Warning: the feats described below were performed by an extremely
brilliant chap, who has a very chequered career, at least two post-graduate technical degrees from international institutes of repute to my knowledge, and has a deep sense of astrology – you can say an astrologer of repute. So, anyone trying to emulate him will do so at his/her own risk.
His adventures started during his early childhood. He could conjure up all those so called ‘brilliant’ ideas at a very tender age. Some forty years back, everyone around in a locality would act as guardians, and they were treated with due reverence, too, back then.
He had been a movie buff, but elders couldn’t go for all of them. And more importantly, at least one of the parents must accompany. And he had his younger brothers and sisters at home, who stood on his way to the movie hall. So, he got into a pact with another friend, who is also a senior technical officer now. Each would save pocket money and bunk school in such a manner that no one could even think of it. The first day, one of them would leave school early to make for the matinee show. He would come out during the interval, hand over the ticket to the other one, and would go home. As each of them would be missing only for some time, no one had any reason to suspect. Then, they would narrate to each other about the half they had missed. If the situation permitted, and if the missed portion appeared to be too interesting to miss they would make a second attempt – reversing the time. That way, the whole film was enjoyed by them, while no one could get a whiff of it.

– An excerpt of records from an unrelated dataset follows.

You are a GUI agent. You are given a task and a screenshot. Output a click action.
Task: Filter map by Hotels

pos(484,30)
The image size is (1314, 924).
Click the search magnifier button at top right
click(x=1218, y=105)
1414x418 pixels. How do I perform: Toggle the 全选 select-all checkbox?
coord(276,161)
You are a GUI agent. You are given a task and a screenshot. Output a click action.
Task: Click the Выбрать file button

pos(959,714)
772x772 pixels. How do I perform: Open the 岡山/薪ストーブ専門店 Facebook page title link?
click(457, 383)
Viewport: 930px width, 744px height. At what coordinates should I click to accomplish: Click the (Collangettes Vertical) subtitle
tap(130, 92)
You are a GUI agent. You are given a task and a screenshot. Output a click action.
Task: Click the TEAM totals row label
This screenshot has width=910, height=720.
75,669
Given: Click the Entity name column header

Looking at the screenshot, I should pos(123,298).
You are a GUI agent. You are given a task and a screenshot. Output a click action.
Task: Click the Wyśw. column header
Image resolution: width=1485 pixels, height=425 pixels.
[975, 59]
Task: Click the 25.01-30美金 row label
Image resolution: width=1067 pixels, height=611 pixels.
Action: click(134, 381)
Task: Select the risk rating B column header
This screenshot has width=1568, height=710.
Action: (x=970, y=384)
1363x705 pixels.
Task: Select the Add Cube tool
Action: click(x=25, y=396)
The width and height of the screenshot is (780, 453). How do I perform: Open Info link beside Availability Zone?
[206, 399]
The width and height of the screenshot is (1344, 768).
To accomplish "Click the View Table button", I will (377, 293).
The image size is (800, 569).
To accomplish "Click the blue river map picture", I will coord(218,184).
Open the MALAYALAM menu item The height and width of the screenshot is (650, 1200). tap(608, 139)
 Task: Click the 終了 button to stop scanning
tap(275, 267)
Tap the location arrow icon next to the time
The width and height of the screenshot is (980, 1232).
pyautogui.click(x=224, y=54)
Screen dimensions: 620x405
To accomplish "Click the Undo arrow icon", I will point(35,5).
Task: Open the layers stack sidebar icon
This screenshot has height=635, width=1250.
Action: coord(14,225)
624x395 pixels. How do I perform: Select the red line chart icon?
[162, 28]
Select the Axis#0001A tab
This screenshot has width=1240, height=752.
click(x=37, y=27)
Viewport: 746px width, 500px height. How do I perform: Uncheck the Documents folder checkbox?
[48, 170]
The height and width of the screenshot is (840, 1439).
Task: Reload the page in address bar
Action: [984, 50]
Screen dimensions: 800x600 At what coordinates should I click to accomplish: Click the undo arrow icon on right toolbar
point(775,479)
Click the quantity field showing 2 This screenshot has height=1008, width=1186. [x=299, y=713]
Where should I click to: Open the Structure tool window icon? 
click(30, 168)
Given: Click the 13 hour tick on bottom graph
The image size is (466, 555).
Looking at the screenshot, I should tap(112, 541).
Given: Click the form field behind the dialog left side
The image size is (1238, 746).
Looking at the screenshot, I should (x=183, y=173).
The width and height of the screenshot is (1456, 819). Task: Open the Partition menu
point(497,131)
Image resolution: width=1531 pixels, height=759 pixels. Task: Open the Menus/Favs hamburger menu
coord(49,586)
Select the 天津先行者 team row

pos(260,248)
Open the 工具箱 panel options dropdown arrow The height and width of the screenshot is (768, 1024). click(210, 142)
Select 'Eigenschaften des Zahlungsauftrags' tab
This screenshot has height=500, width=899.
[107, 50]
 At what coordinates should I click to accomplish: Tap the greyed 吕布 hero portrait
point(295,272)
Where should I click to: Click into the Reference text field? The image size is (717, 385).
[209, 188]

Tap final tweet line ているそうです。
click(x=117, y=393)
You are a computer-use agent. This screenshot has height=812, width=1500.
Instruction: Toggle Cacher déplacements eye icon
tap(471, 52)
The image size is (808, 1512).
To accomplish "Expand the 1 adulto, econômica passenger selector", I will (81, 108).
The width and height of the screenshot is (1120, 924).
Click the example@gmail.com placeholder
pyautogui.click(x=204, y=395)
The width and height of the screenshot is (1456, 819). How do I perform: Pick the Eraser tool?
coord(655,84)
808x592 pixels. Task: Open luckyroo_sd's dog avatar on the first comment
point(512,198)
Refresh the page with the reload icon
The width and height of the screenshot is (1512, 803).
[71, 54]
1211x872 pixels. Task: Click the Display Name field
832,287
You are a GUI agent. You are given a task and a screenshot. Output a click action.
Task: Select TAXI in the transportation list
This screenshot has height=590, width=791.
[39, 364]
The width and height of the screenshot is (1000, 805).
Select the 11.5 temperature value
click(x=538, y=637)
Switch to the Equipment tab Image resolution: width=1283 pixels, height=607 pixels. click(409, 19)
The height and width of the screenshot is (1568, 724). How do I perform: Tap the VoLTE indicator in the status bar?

During college days, whenever he went for a movie, he would normally go out for at least two films in a row, sometimes, even three. This saved him a lot of preparation time. He would come out at around 9-30 or 10, carrying one or two bottles full of thick dal filled from the hostel kitchen, and appropriate stock of drinking water. During those days, there were no serious restrictions on carrying bags, etc., to the cinema hall – no security threats at all, so, he had no problem carrying them in. After purchasing his ticket, he would pick up a loaf of bread before taking his seat. His lunch continued along with the movie – bread, dal, water. If the next show was a different movie, he would tip the gatekeeper early, and inform him about his intention of continuing through. He moved to another nearby hall, if his mood continued, and returned to the hostel just before dinner.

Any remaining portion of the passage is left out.